Un día, llegando del colegio, entró a su cuarto a cambiarse de ropa y había algo en su cama: un payaso de trapo. Siempre fue reacio a la imagen de los payasos, sin embargo ese le gustó, algo tenía en su rostro, en sus negros ojos de botón, que le parecía agradable y hasta acogedor. Lo tomó con cuidado, se veía muy frágil, delgado, su cuerpo se componía de un núcleo ovalado de algodón, sobre éste habían tres botones hechos de género pegados sobre un traje de tela de donde salían sus brazos y piernas, terminando en los extremos con un par de manos también de algodón y zapatos de género, al extenderlo sobre la cama, parecía una estrella, con su gorro largo y en cuya punta había un pequeño pompón igualmente de género; su cabeza era redonda, sus ojos eran botones negros perfectamente alineados, su nariz era también redonda y roja, tenía una sonrisa amable y bajo ella, una humita hecha de cinta; tenía cabellos rizados de un amarillo casi dorado y verde. Lo tomó y llevó a su madre, quien le dijo que era un regalo por su buen comportamiento en el colegio, ya que se aproximaba fin de año y le pareció que por su composición suave y blanda podría servirle como un compañero en sus aventuras de sueños. Él sonrió encantado con la idea, lo miró e inmediatamente lo bautizó: Ylliw. Lo abrazó muy contento y fue a su cuarto.

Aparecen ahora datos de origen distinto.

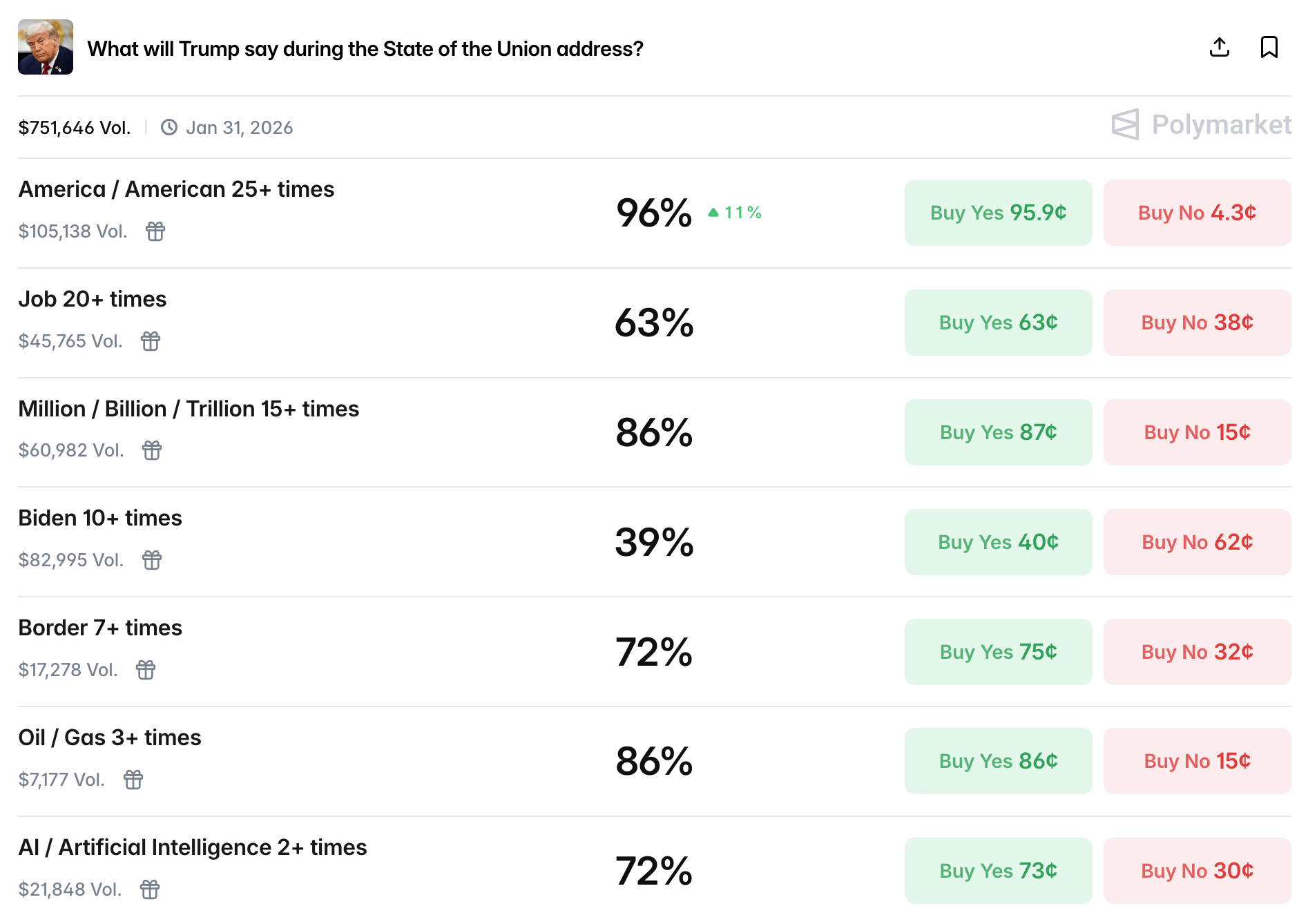Open the State of the Union market title
This screenshot has height=924, width=1308.
(x=365, y=49)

Ylliw tuvo pronto un lugar especial y exclusivo en la vida de Martin, la madre se dio cuenta de que hablaba con él como si fuera su amigo, cosa que no hacía con otros juguetes, pero supuso que no estaba mal que a esa edad tuviera un amigo imaginario, con mayor razón si era uno que ella pudiera ver. Como madre, estaba al tanto de que el niño tenía problemas para dormir y pensó que de la manera en que lo hizo, con mucho tacto y comprensión, darle un pequeño apoyo a su hijo para que pudiera sentir que superaba sus problemas solo, estuvo acertada y se sentía tranquila con ello.

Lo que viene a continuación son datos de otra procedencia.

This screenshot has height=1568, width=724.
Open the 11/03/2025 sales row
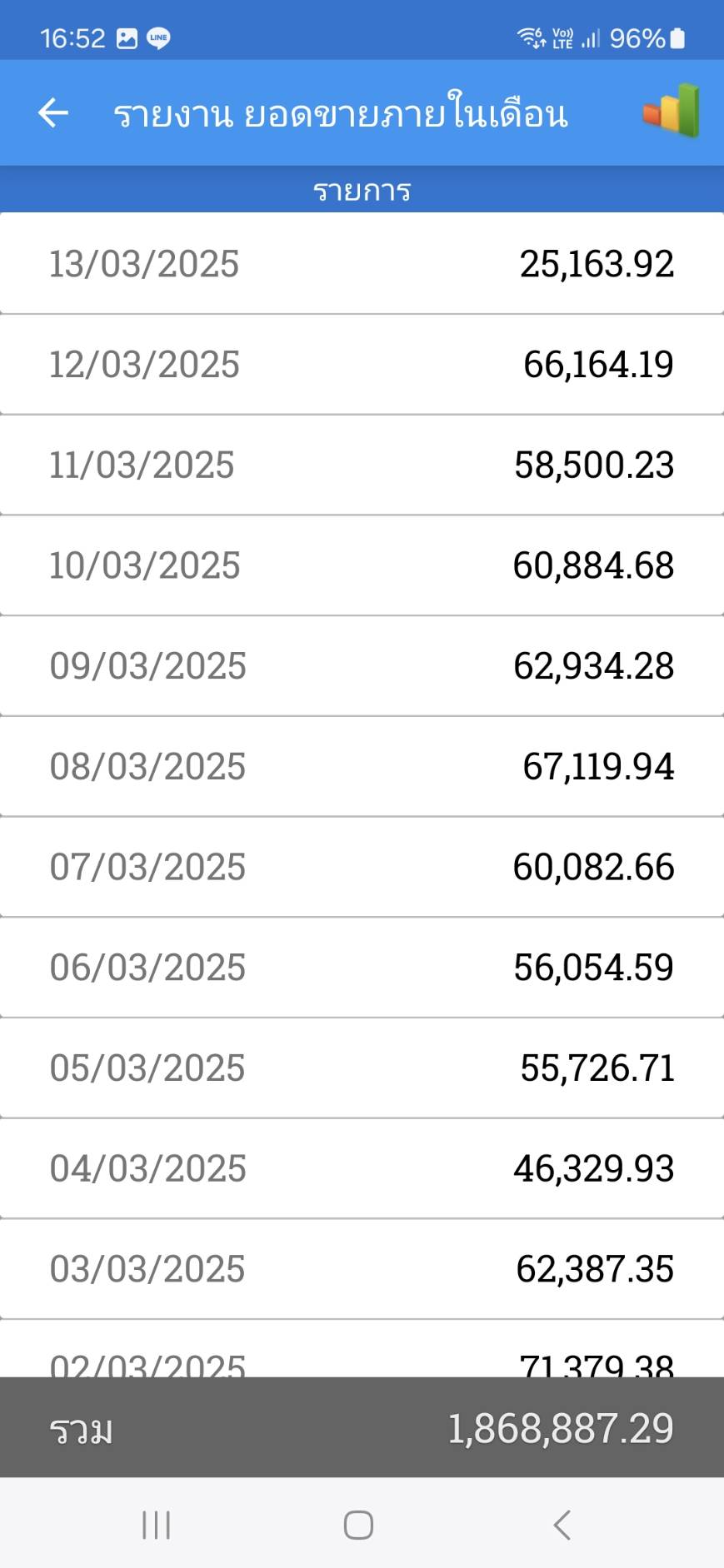point(362,465)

Las vacaciones de verano iniciaron y Martin no se separaba jamás de su payaso, hasta lo llevaba a la mesa cuando comía y cuando su padre le decía que corriera "eso" él respondía: "no es 'eso', es él", lo que originó más de un par de discusiones, dependiendo del ánimo con que se encontrara el padre.
Las noches seguían siendo largas, pero ahora un poco menos, ya que tenía con quien conversar, a quien abrazar si tenía miedo o frío. Ylliw llegó entonces a conocer todos sus pensamientos, sueños y por supuesto, sus miedos. A Martin le parecía que su amigo siempre estaba my interesado en lo que él le hablaba, en especial cuando se trataba de aquellos horridos monstruos que le acechaban desde los rincones, sí, Ylliw era el mayor fanático de sus teorías, y aunque no sabía cómo eran exactamente esas criaturas, pues realmente nunca las había visto, su compañero le oía atentamente cada palabra de su exhaustivo estudio de monstruos nocturnos y jamás se perdía una sola cátedra. Una noche, ya cansado, pues había salido de compras con su madre y no había dormido su acostumbrada siesta, -de lo contrario no habría resistido tantas noches de mal dormir- se permitió cerrar los ojos un instante, confiando la vigilancia a su amigo sólo por un momento; despertó por la mañana con los primeros rayos de sol, desconcertado y algo desorientado comenzó a buscar a Ylliw entre las cobijas, no estaba; miró a la izquierda de la cama, no estaba; miró entonces a la derecha y lo encontró, tirado en el suelo. Extendió sus brazos inmediatamente para recogerlo, pidiéndole perdón por tal desconsideración de haberlo tirado al piso estando dormido, todo esto mientras lo levantaba de la alfombra; al tenerlo frente a su rostro notó algo extraño: le faltaba un botón de su traje.